= PROBLEM REQUIREMENTS =
From the first line to the last, give the records again exactly and skip the pictures.
*** SOURCE INFORMATION Section Begins ***
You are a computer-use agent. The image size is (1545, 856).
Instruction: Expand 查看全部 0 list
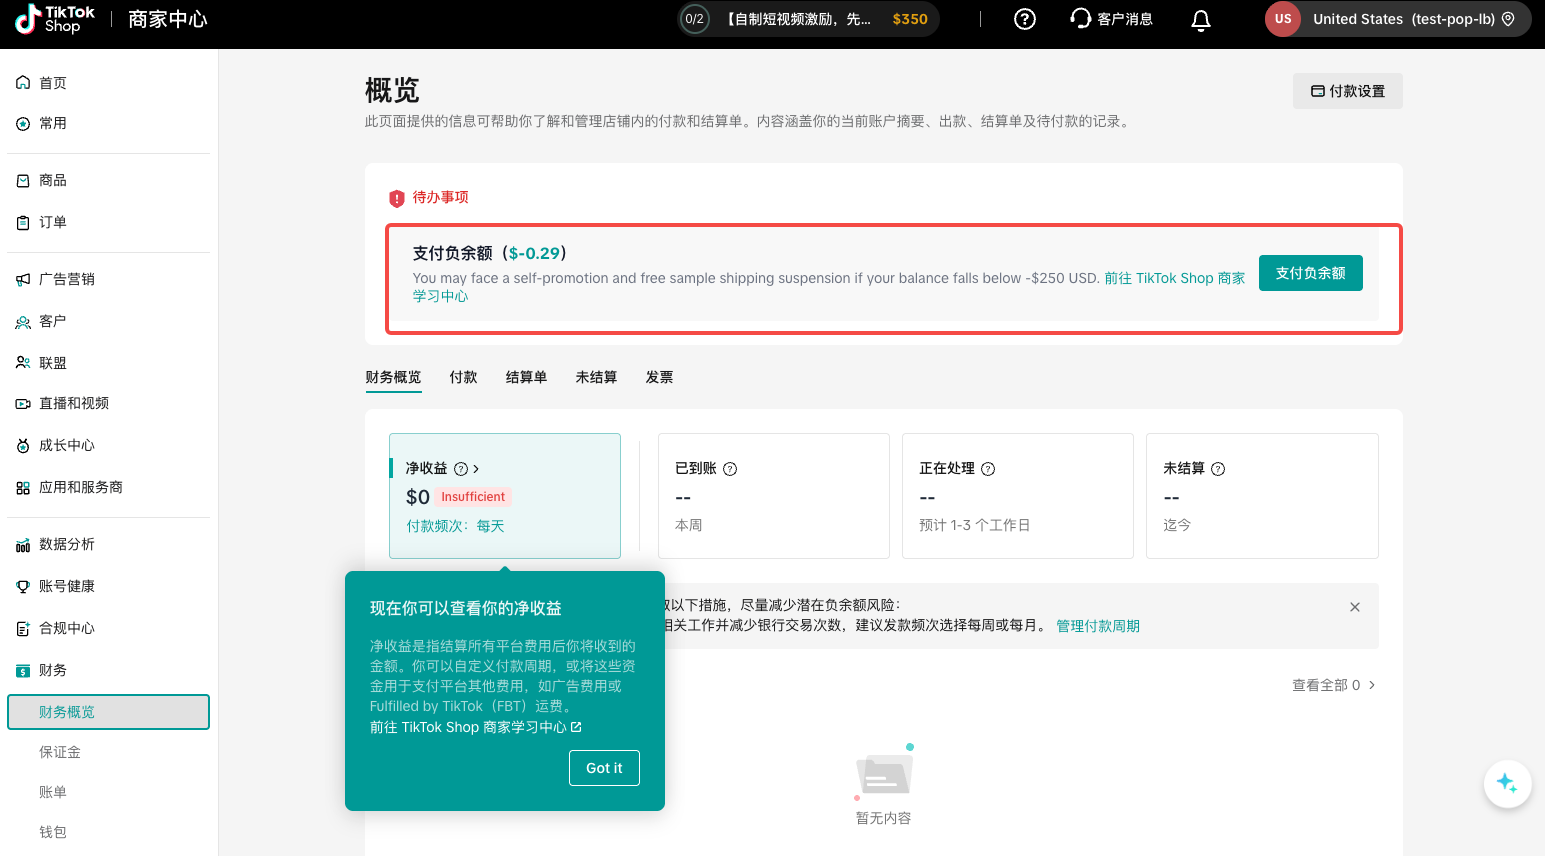click(x=1333, y=685)
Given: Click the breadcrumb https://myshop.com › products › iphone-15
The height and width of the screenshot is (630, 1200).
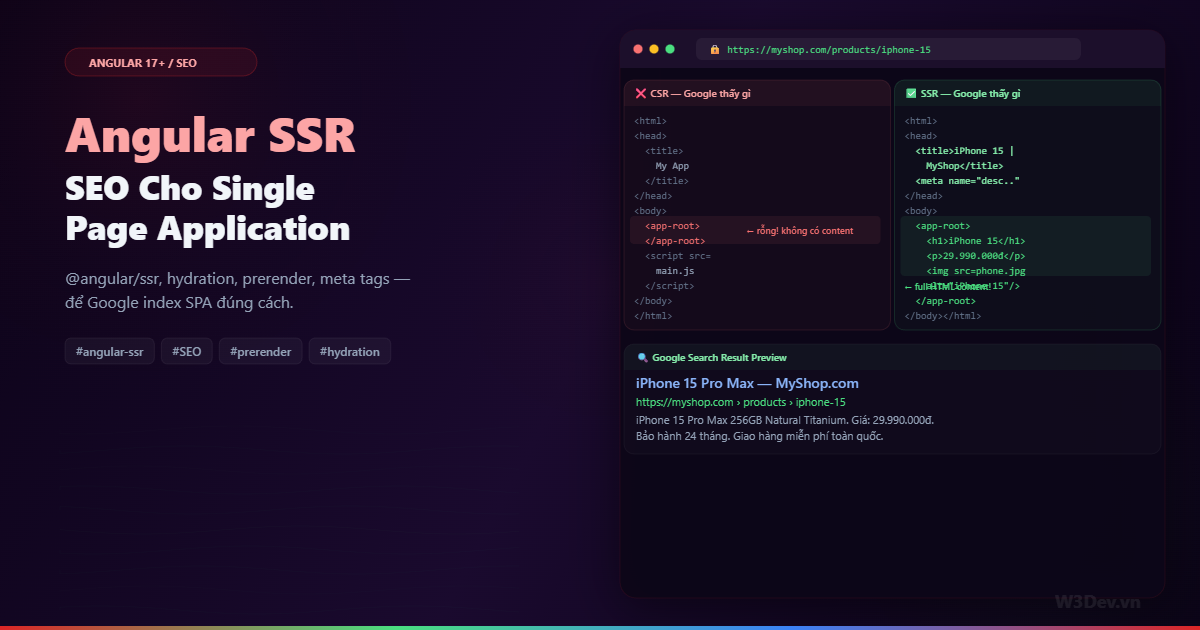Looking at the screenshot, I should pos(741,401).
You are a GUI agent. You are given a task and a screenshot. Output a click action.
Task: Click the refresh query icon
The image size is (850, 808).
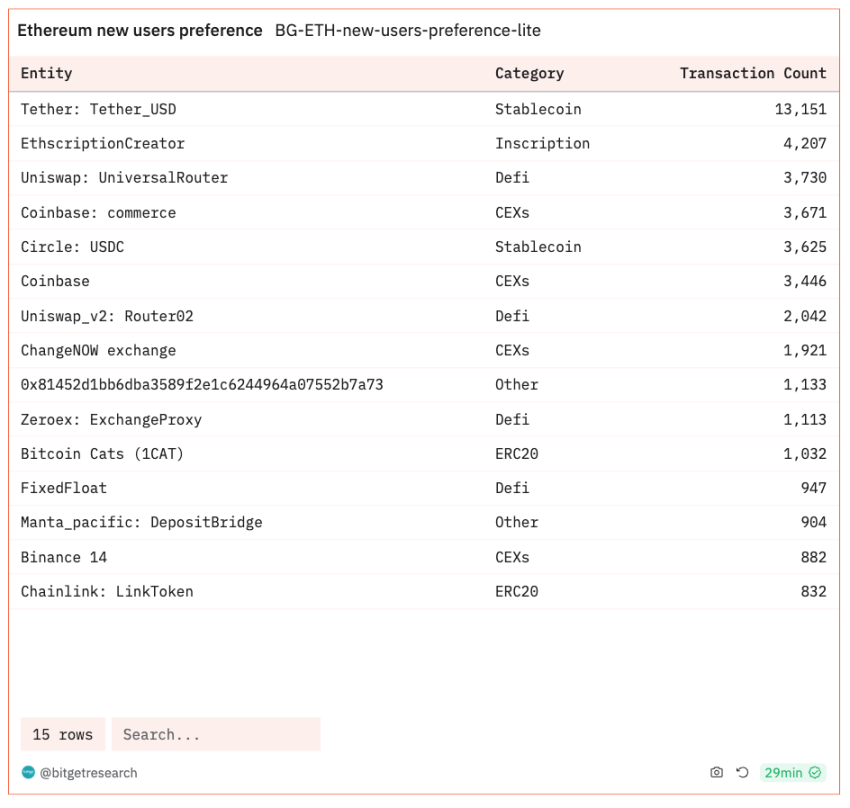(x=742, y=772)
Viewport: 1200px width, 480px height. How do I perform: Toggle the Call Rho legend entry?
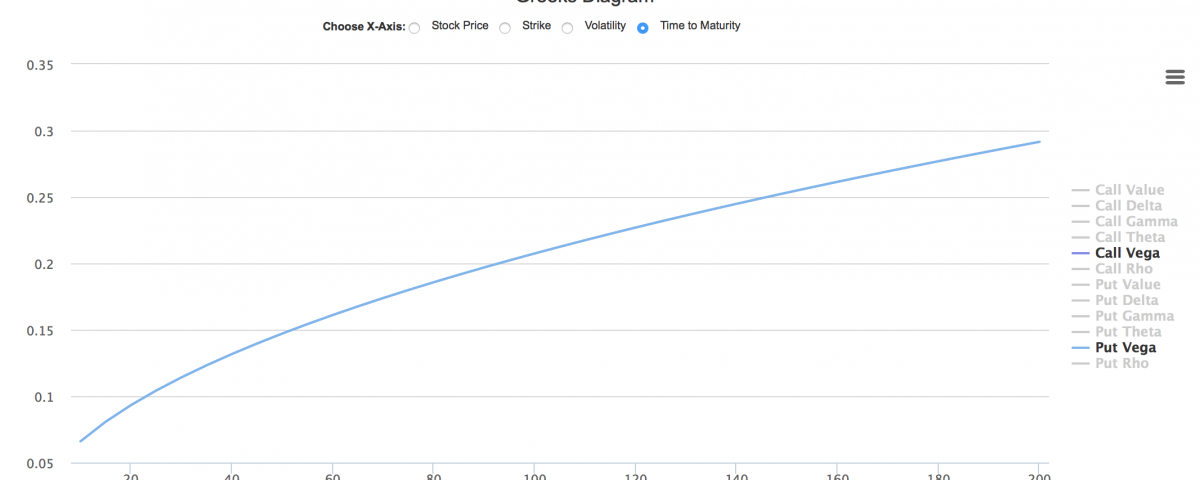pos(1124,269)
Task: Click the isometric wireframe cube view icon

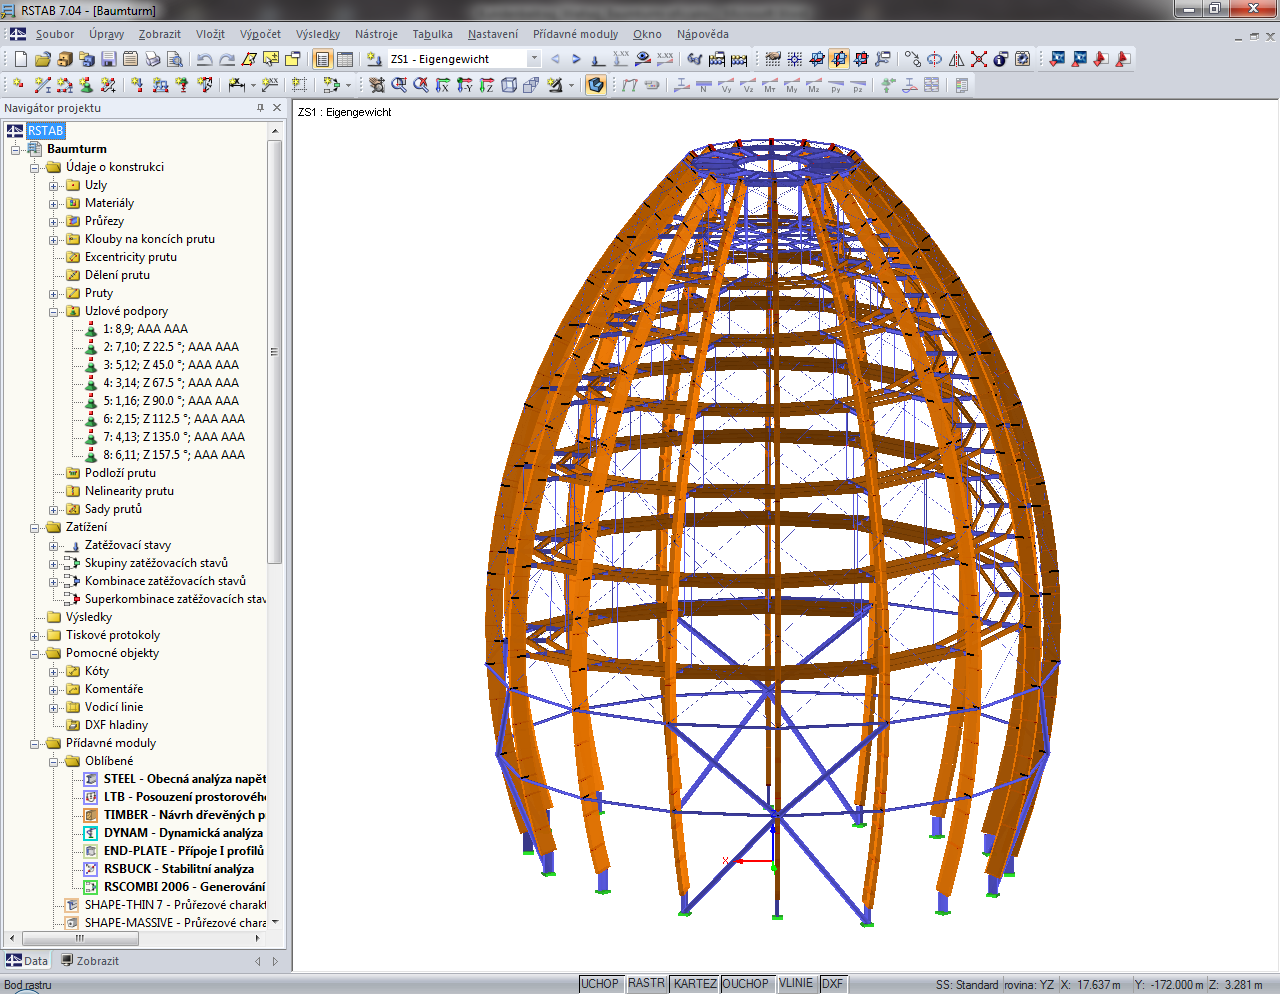Action: pos(509,86)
*** SOURCE INFORMATION Section Ends ***
= ANSWER =
You are a computer-use agent. The image size is (1545, 856).
Instruction: Expand 查看全部 0 list
click(x=1333, y=685)
Given: Click the breadcrumb https://myshop.com › products › iphone-15
The height and width of the screenshot is (630, 1200).
Looking at the screenshot, I should pos(741,401).
You are a GUI agent. You are given a task and a screenshot. Output a click action.
Task: Click the refresh query icon
The image size is (850, 808).
(x=742, y=772)
Viewport: 1200px width, 480px height. How do I perform: Toggle the Call Rho legend entry?
pos(1124,269)
Task: Click the isometric wireframe cube view icon

Action: pos(509,86)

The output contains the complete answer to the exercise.